Bug 1391298

Summary: Race condition among capsule sync tasks to destroy/create pulp repos
Product: Red Hat Satellite Reporter: Hao Chang Yu <hyu>
Component: Capsule - ContentAssignee: Andrew Kofink <akofink>
Status: CLOSED ERRATA QA Contact: Peter Ondrejka <pondrejk>
Severity: medium Docs Contact:
Priority: high    
Version: 6.2.0CC: akofink, bbuckingham, erjohnso, ggatward, jalviso, jcallaha, jentrena, jsherril, mmccune, oshtaier, pdwyer, rballang, syangsao, zhunting
Target Milestone: UnspecifiedKeywords: Triaged
Target Release: Unused   
Hardware: Unspecified   
OS: Unspecified   
Whiteboard:
Fixed In Version: tfm-rubygem-katello-3.0.0.138-1 Doc Type: If docs needed, set a value
Doc Text:
Story Points: ---
Clone Of:
: 1463815 (view as bug list) Environment:
Last Closed: 2017-08-10 17:02:29 UTC Type: Bug
Regression: --- Mount Type: ---
Documentation: --- CRM:
Verified Versions: Category: ---
oVirt Team: --- RHEL 7.3 requirements from Atomic Host:
Cloudforms Team: --- Target Upstream Version:
Embargoed:

Description Hao Chang Yu 2016-11-03 00:25:31 UTC
Description of problem:

Bulk capsule syncs failed when they were trying to remove the same pulp repos ('Actions::Katello::CapsuleContent::RemoveUnneededRepos').
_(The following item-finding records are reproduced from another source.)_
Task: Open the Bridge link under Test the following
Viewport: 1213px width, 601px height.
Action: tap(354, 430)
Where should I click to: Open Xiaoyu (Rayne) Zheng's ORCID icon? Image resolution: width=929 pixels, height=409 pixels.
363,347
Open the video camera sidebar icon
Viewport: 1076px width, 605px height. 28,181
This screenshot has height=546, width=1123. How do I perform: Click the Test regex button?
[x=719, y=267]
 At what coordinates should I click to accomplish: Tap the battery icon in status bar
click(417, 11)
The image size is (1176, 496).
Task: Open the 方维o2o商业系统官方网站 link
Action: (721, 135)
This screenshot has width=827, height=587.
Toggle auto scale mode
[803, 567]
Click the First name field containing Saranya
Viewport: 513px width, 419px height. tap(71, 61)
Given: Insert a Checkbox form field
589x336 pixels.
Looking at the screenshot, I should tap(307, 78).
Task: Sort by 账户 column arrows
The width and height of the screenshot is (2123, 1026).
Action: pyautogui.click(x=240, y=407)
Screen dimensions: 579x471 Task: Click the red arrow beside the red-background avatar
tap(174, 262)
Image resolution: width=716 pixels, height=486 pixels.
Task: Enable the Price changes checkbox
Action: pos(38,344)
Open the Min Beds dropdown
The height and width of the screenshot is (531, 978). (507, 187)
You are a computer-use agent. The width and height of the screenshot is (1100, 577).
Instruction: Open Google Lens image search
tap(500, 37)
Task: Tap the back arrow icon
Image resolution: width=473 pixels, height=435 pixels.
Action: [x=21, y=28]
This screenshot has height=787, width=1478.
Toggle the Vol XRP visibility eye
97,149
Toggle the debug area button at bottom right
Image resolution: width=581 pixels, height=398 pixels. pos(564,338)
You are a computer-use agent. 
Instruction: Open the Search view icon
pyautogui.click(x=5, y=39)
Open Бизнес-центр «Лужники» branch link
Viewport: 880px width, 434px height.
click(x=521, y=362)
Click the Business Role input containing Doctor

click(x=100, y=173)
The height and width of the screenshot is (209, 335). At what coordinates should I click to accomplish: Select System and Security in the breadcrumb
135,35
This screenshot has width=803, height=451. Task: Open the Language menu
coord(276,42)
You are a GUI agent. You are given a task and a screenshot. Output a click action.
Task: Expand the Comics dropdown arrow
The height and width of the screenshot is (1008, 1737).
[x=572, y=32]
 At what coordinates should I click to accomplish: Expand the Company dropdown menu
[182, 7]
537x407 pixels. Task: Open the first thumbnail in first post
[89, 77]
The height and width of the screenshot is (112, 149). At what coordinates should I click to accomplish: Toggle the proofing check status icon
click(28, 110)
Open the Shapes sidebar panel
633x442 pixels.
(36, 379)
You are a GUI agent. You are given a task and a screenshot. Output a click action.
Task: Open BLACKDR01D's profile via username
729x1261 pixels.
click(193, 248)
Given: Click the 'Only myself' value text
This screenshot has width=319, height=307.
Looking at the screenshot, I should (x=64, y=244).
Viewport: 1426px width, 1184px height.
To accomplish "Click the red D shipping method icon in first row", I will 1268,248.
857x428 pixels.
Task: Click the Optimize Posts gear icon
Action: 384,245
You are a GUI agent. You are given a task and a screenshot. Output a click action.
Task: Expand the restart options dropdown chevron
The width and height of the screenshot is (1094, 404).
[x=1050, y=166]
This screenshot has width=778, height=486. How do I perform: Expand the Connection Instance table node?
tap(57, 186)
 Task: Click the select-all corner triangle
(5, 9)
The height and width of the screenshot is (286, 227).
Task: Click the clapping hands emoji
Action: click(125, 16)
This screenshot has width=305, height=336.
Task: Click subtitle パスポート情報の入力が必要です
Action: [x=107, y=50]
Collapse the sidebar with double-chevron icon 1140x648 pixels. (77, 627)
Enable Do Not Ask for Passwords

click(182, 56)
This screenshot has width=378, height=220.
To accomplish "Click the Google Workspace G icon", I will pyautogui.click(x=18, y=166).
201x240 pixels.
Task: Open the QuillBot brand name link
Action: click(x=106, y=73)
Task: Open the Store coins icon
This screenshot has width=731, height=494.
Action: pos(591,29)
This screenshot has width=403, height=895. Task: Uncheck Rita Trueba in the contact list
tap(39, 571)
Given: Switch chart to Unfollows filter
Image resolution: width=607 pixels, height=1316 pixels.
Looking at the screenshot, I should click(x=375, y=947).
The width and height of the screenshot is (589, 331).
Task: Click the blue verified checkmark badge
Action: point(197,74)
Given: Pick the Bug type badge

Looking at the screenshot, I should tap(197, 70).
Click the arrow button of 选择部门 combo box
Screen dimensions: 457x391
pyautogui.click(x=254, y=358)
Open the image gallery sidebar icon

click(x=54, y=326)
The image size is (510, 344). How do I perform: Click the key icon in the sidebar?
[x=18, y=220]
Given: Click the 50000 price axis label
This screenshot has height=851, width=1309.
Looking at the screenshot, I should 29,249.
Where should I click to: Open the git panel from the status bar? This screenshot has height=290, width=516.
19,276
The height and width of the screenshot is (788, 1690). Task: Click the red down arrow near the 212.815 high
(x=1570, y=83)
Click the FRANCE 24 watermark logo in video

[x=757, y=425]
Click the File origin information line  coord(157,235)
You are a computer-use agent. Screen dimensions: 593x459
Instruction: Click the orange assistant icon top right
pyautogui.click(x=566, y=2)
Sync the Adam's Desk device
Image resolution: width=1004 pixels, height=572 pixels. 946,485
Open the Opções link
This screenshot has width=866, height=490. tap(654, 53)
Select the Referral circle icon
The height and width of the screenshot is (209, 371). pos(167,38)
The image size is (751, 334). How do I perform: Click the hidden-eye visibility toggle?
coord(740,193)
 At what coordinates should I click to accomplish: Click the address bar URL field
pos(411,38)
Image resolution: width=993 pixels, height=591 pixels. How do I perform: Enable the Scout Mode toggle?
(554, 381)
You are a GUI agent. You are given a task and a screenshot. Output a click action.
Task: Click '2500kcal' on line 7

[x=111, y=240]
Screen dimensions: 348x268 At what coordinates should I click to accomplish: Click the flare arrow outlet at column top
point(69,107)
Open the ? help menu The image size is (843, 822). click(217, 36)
Please see the below task information:

> 'Actions::Katello::Repository::CapsuleGenerateAndSync'
> there are 7 Actions::Katello::CapsuleContent::Sync sub tasks in it matches the number of capsules in pnt-sysops org
> each one of the capsulecontent::sync have one 'Actions::Katello::CapsuleContent::ConfigureCapsule'
> and a lot of 'Actions::Pulp::Repository::Refresh'
> under these 'Actions::Pulp::Repository::Refresh', some of them have skipped 'Actions::Pulp::Repository::RefreshDistributor'
> under 'Actions::Katello::CapsuleContent::ConfigureCapsule', there is one 'Actions::Katello::CapsuleContent::RemoveUnneededRepos', where lots and lots of 'Actions::Pulp::Repository::Destroy' is in listed
> 'Actions::Pulp::Repository::Destroy' <-- lots of these are skipped or failed

The tasks paused after a whole bunch of repo::destroy failed. It can not be resumed until the user literally pressed the skip link next to every single errorred repo:destroy. The parent task can be resumed only when all of those errorred ones are skipped. After resuming, user got the Repo::create errors.


More information:
http://paste-platops.itos.redhat.com/pzpwqg41u/yyulhy#line-8
http://paste-platops.itos.redhat.com/p6cfi7rzn/sqiixo#line-15

Comment 1 Hao Chang Yu 2016-11-03 00:26:12 UTC
While reading'katello/repository/capsule_generate_and_sync.rb' file, I notice that each 'CapsuleGenerateAndSync' task will sync all the repositories between Katello and Capsule Pulp every time. If the repositories are not match, Katello will either create the needed repos or destroy the unneeded repos. This seems
ok when we only have one sync task running for a Capsule but conflict could happen when there are multiple sync tasks for a Capsule (I am don't know how Foreman is handling multiple tasks so I could be wrong).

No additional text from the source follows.